May 5, 2024

Intro to Machine Learning 1: Using TensorFlow (Keras) to Solve a Quadratic Equation

This post is the first post in a series of posts on the basic principles of machine learning and Phyton machine learning libraries.

In this post, we investigate the possibility of using a “brute force” machine learning approach to solve a quadratic equation. The video accompanying this post is given here:


(1)   \begin{align*}ax^{2}+bx+c=0\end{align*}

where a,b,c\in \mathbb{R} are constants and x\in \mathbb{R} is unknown variable. The solution is given the quadratic formula

(2)   \begin{align*}x_{1,2}=\frac{-b \pm \sqrt{b^2-4ac}}{2a}\end{align*}

Our probem can be stated as follows. For given constants a,b and c use neural networks to compute the solutions x_{1} and x_{2} without using the quadratic formula. So how can we find the solution without using the quadratic formula? Well, if we had a set of coefficients C=\{ (a_{i},b_{i},c_{i}) | i=1,2,\ldots, N \} and the set of the corresponding solutions S= \{ (x_{1}^{(i)}, x_{2}^{(i)} ) | i=1,2,\ldots, N \}, then we could try to “learn” a rule or mathematical model that maps S to C. In this post, our mathematical model is an artificial neural network (ANN):

Using control theory and machine learning terminologies, we refer to the coefficients a,b and c as inputs, and the solutions x_{1} and x_{2} are referred to as outputs.

We use the Keras machine learning library to solve this problem. Keras is run on top of TensorFlow machine learning library. First, we import all the necessary libraries.

import numpy as np
import matplotlib.pyplot as plt
import cmath
import time
import tensorflow as tf
from keras import models
from keras import layers
from keras.optimizers import RMSprop
from keras.optimizers import Adam
from keras.callbacks import ModelCheckpoint

A few comments are in order. The lines 1-4 are used to import libraries handing matrices, plotting, complex numbers, and time measurements, respectively. The code line 5 is used to load the TensorFlow library. The code lines 6 and 7 are used to load Keras functions for defining models and layers, respectively. The code lines 8 and 9 are used to load the Keras optimizer and the code line 10 is used to load the function for saving models during the network training. This function enables us to save the model with the best validation performance and to do so, during every epoch (the notion of epochs will be defined later in the text). Next, we define the total number of multidimensional training, validation, and test data points, which is usually referred to as the sample number, and in our code it is denoted by “sample_number”:

sample_number=10000

The next step is to define the training data. As its name implies, the training data is the data used to optimize (or in layman’s terms “to train”) the model weights. The training data is defined as follows:

# training data
atrain=np.random.rand(sample_number,1)

__________________________________________________

THINGS TO DO
A - According to the quadratic equation post, which library does Keras run on top of?
B - Extend the quadratic equation post, starting right after its final line of code.

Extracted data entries
__________________________________________________

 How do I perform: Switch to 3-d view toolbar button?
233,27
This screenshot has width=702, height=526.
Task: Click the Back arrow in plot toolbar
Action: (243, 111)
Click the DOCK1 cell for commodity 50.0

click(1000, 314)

__________________________________________________

RESPONSES PER TASK
A - TensorFlow

B -
btrain=np.random.rand(sample_number,1)
ctrain=np.random.rand(sample_number,1)

dataXtrain=np.concatenate((atrain,btrain,ctrain),axis=1)

x1real_train=np.zeros(shape=(sample_number,1))
x1imag_train=np.zeros(shape=(sample_number,1))
x2real_train=np.zeros(shape=(sample_number,1))
x2imag_train=np.zeros(shape=(sample_number,1))


for i in range(sample_number):
    x1=(-btrain[i,0]+cmath.sqrt(btrain[i,0]**2-4*atrain[i,0]*ctrain[i,0]))/(2*atrain[i,0])
    x2=(-btrain[i,0]-cmath.sqrt(btrain[i,0]**2-4*atrain[i,0]*ctrain[i,0]))/(2*atrain[i,0])
    x1real_train[i,0]=np.real(x1)
    x1imag_train[i,0]=np.imag(x1)
    x2real_train[i,0]=np.real(x2)
    x2imag_train[i,0]=np.imag(x2)

dataYtrain=np.concatenate((x1real_train,x1imag_train,x2real_train,x2imag_train),axis=1)

The code lines 2-4 are used to define the input parameters a,b, and c. Every coefficient is a random number drawn from a uniform distribution defined in the interval [0,1]. All the input parameters are defined as vectors and stacked column-wise to define the input matrix on the code line 6. Next, we proceed with the definition of the output data. The code lines 8-11 are used to reserve the memory space for real and imaginary parts of the solutions x_{1} and x_{2}. This might not be the most optimal and data saving approach for defining the output data (the question for the reader “Why?”), however, despite that we proceed with this approach for clarity and simplicity. The output vector are defined as follows:

for i in range(sample_number):
    x1=(-btrain[i,0]+cmath.sqrt(btrain[i,0]**2-4*atrain[i,0]*ctrain[i,0]))/(2*atrain[i,0])
    x2=(-btrain[i,0]-cmath.sqrt(btrain[i,0]**2-4*atrain[i,0]*ctrain[i,0]))/(2*atrain[i,0])
    x1real_train[i,0]=np.real(x1)
    x1imag_train[i,0]=np.imag(x1)
    x2real_train[i,0]=np.real(x2)
    x2imag_train[i,0]=np.imag(x2)

dataYtrain=np.concatenate((x1real_train,x1imag_train,x2real_train,x2imag_train),axis=1)

The for loop 1-7 is implementing the formula for the solution of quadratic equations. The code line 9 is used to define the output matrix. This matrix is defined by stacking the real and imaginary parts of the two solutions x_{1} and x_{2}. Next, using the same procedure, we define the validation and training data.

# validation data
aval=np.random.rand(sample_number,1)
bval=np.random.rand(sample_number,1)
cval=np.random.rand(sample_number,1)

dataXval=np.concatenate((aval,bval,cval),axis=1)

x1real_val=np.zeros(shape=(sample_number,1))
x1imag_val=np.zeros(shape=(sample_number,1))
x2real_val=np.zeros(shape=(sample_number,1))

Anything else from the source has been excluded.